Quarries will pass on to customers new regulatory cost

Dimensional stone suppliers are warning that the cost of a new regime of visits to mineral extraction sites, for which the quarries will have to pay, will have to be passed on to customers. Under the new scheme, mineral planning authorities (MPAs - normally county councils) have been told by the Office of the Deputy Prime Minister (ODPM) to charge £288 a visit and that best practice dictates there should be at least four visits a year.

The new rules, designed to make sure planning permissions are strictly adhered to, came into effect on 1 April, but quarry operators think they are beyond a joke. Most MPAs were still mulling over the changes when NSS contacted them early in April, but Somerset County Council were quick off the mark and sent out a letter on 8 March telling quarry operators that they would be getting the \'best practice\' four visits a year and that they did not intend to \'reward\' compliant sites with fewer visits. To accommodate the visits, Somerset council told NSS it did plan to employ extra staff, although how many had yet to be decided.

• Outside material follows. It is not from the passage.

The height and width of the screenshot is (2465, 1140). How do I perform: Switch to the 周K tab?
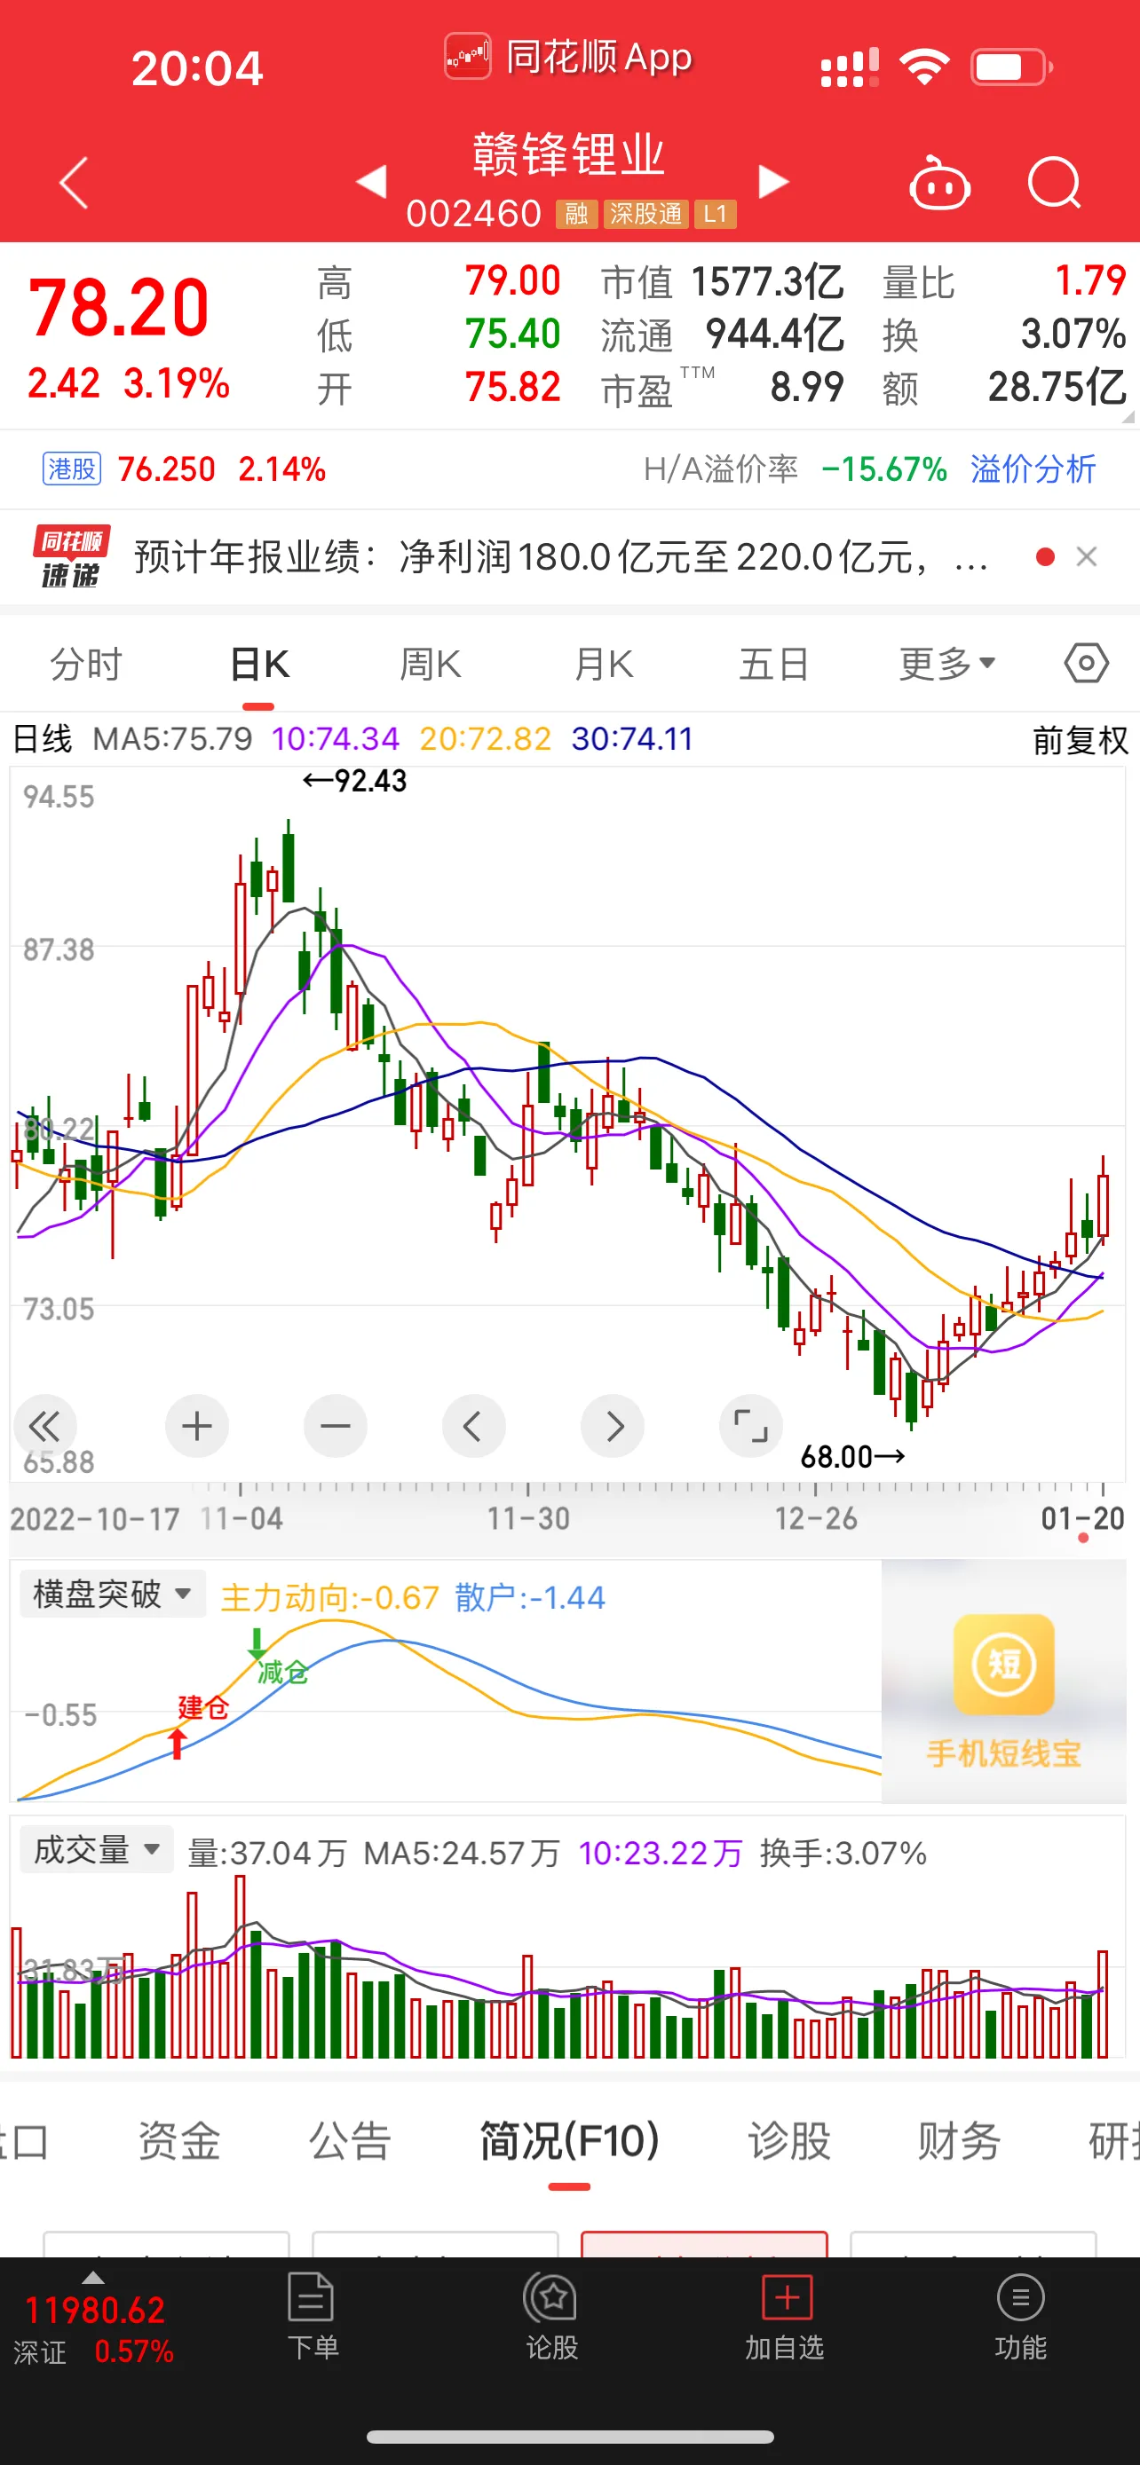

The letter came as a shock to Richard England of Ham & Doulting Stone Company in Charlton Adam. He told NSS that if the MPS visited his four quarries four times a year they would be visiting some of them as often as he does. "We only take 100 or 200 tonnes a year from some of them. We always thought it was important to have these quarries to provide the choice that people want, like it says in the Symonds report. But these visits are going to cost us £4,600 a year. It\'s just another nail in our coffin."

Mike Lawrence, of Ham Hill Stone Co, only has one quarry, but as a small operator said the £1,152 a year he would have to pay for the visits represented an extra £1 a tonne on the cost of producing his stone. "That\'s going to mean an extra £1 a tonne on the price of our stone because I don\'t have the slack in my overheads to absorb that."